Another way to illustrate the diagnostic ability of the binary classifier is by plotting the Receiver Operating Characteristic (ROC) curve, as shown in Figure 13. The increasing values on the x-axis indicate higher FPs than TNs; however, the higher values on the y-axis indicate more TPs than FNs. The comparison of both pre-trained models, VGG16 and Resnet50, is shown in Figure 13. VGG16 with both optimizers showed the highest values of TPs than FPs with the highest Area Under the Curve (AUC) value of 0.98. VGG16 performed better than the Resnet50 pre-trained model, as indicated in the study [58].

6. Conclusions

The use of DL algorithms in medical imaging has the prime purpose of predicting accurately to make judgments for a correct diagnosis.
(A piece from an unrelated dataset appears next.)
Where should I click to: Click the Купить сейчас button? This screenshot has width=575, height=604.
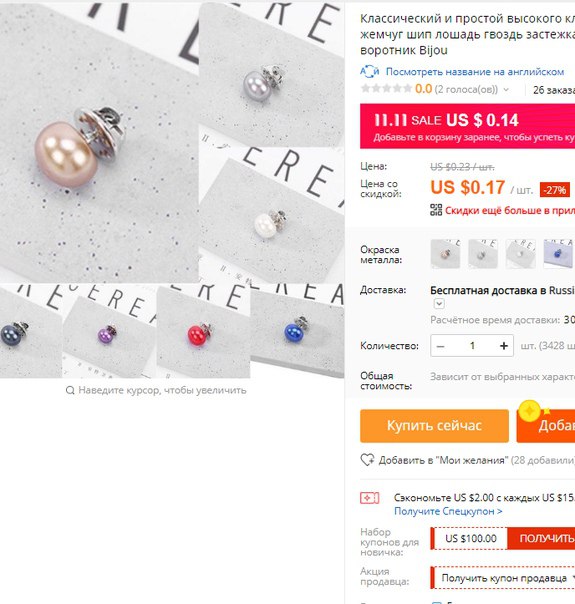[434, 426]
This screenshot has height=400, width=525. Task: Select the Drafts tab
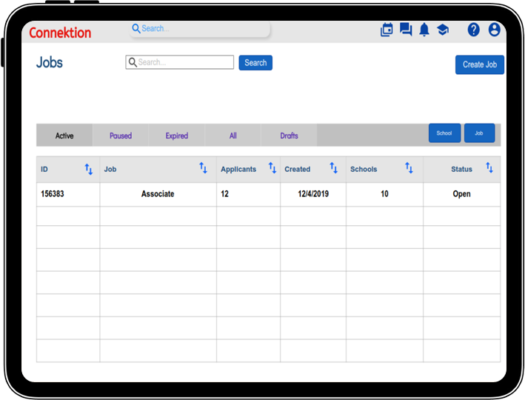289,136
This study focused on designing a model to correctly classify microscopic blood samples, providing grounds for further research by biomedical researchers. This study included five DL models compiled dually with the Adam and SGD optimizers. The test accuracy scores of the first, second and third models, with both optimizers, could not surpass the value of 51%. However, for the classification of SCs, SGD performed better than Adam with the VGG16 and Resnet50 models. The use of VGG16 as a fourth model brought an exponential rise in accuracy, indicating a higher feature extraction ability and empowering the classifier to generalize better on the test dataset, with an accuracy of 98%. One limitation of this study is that the specific undisclosed dataset from the Lorrca Ektacytometry microscope was used for the training, validation and testing of the classifier. This study will be extended further to annotate sickle cells from the same undisclosed dataset to measure their deformability.